- To do: This exercise calls for the data below to be retyped exactly, minus any images.

BEGIN

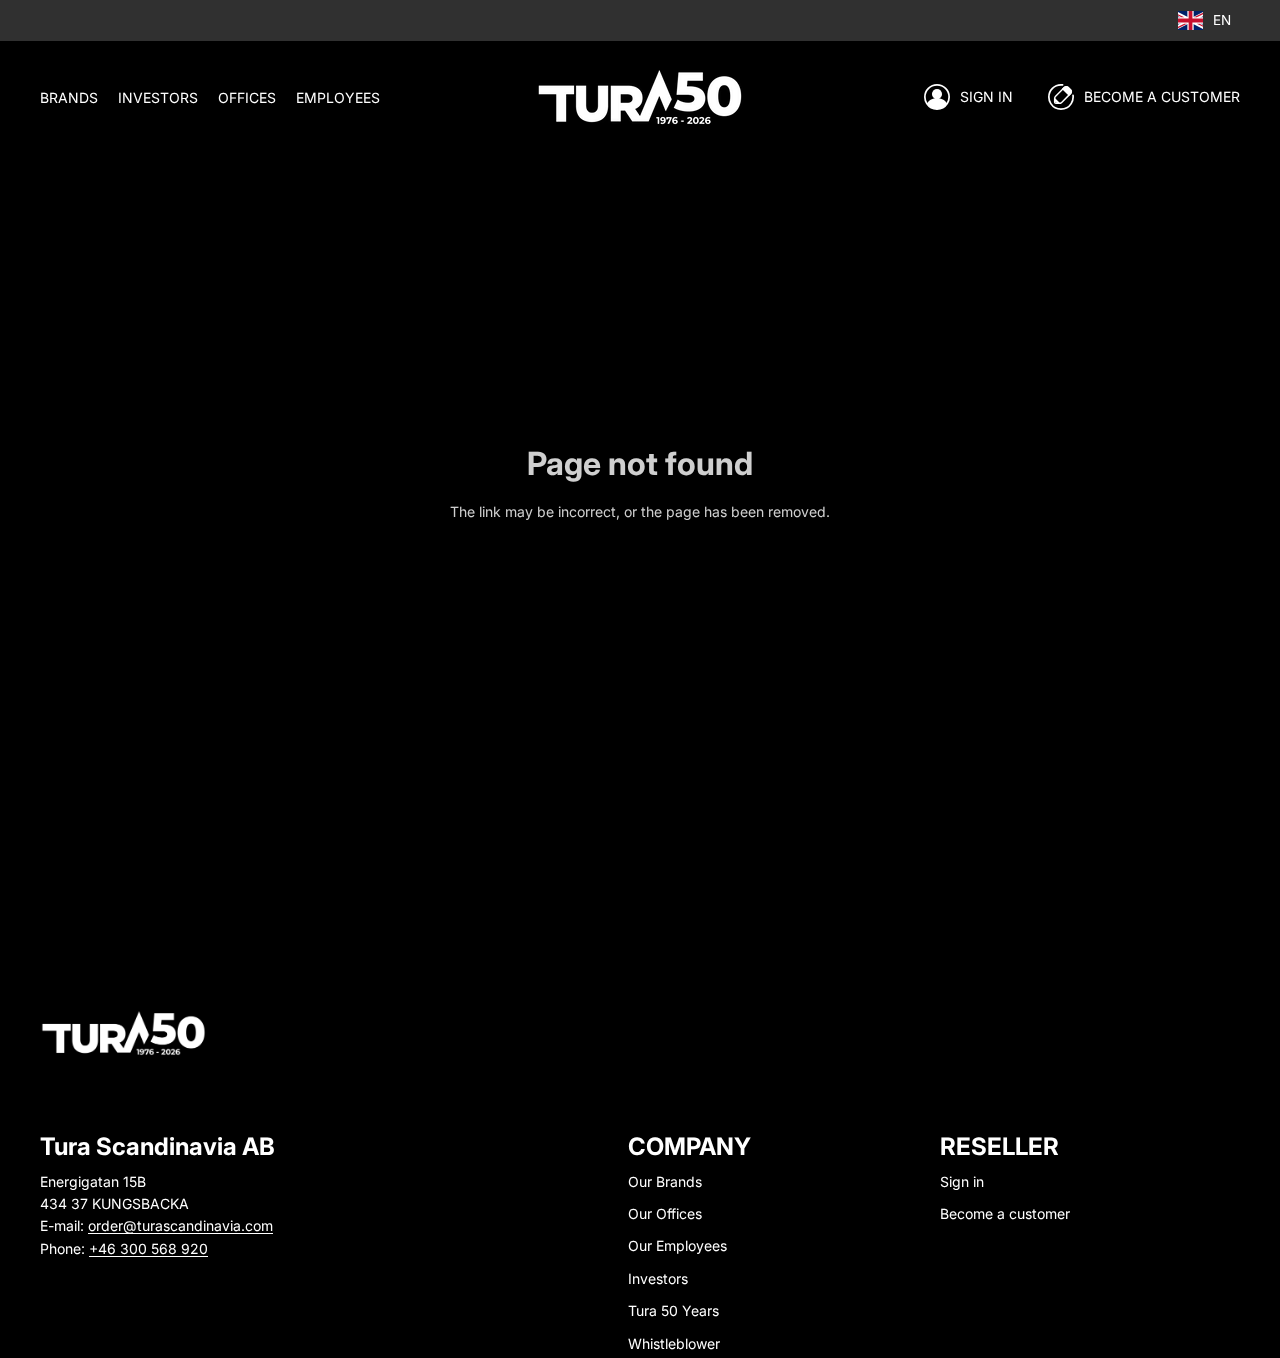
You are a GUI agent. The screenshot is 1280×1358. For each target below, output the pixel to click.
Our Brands (665, 1181)
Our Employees (677, 1245)
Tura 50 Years (673, 1310)
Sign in (986, 96)
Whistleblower (674, 1343)
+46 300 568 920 (148, 1248)
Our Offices (665, 1213)
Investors (658, 1278)
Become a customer (1005, 1213)
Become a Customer (1162, 96)
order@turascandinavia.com (180, 1225)
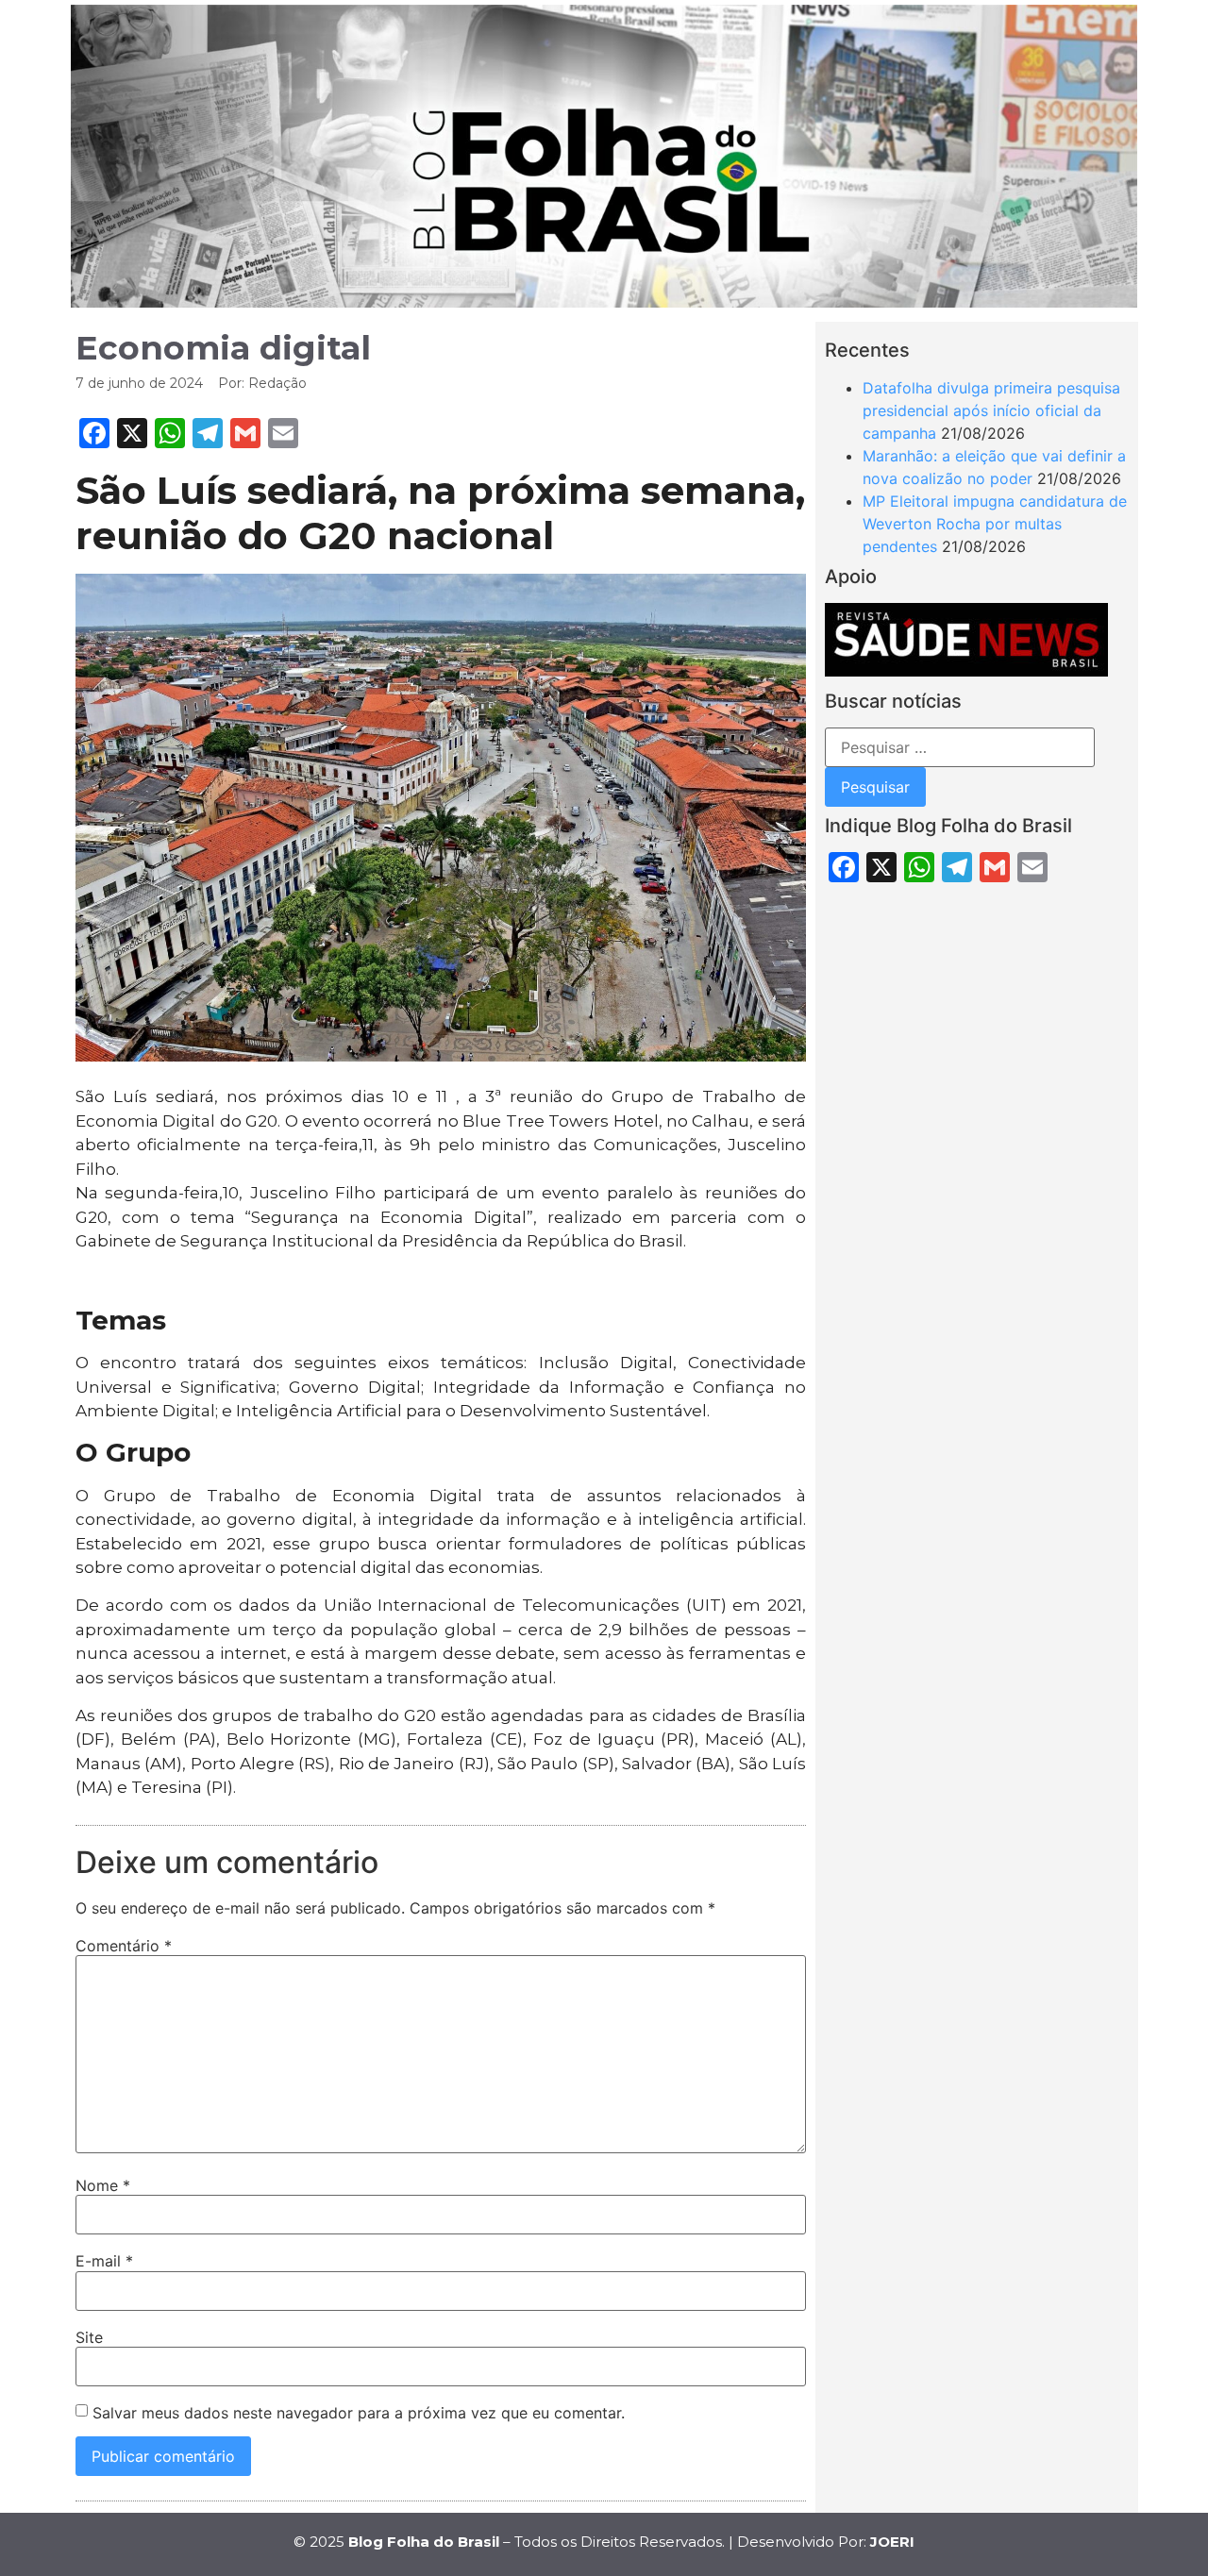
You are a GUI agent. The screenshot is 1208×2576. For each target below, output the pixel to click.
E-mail (104, 2260)
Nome (103, 2185)
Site (89, 2337)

END

- Answer space:
You are a GUI agent. The screenshot is 1280×1358. For each target below, output the pixel to click.
Our Brands (665, 1181)
Our Employees (677, 1245)
Tura 50 Years (673, 1310)
Sign in (986, 96)
Whistleblower (674, 1343)
+46 300 568 920 (148, 1248)
Our Offices (665, 1213)
Investors (658, 1278)
Become a customer (1005, 1213)
Become a Customer (1162, 96)
order@turascandinavia.com (180, 1225)
You are a GUI agent. The screenshot is 1208×2576. For each target below, output the pixel to click.
E-mail (104, 2260)
Nome (103, 2185)
Site (89, 2337)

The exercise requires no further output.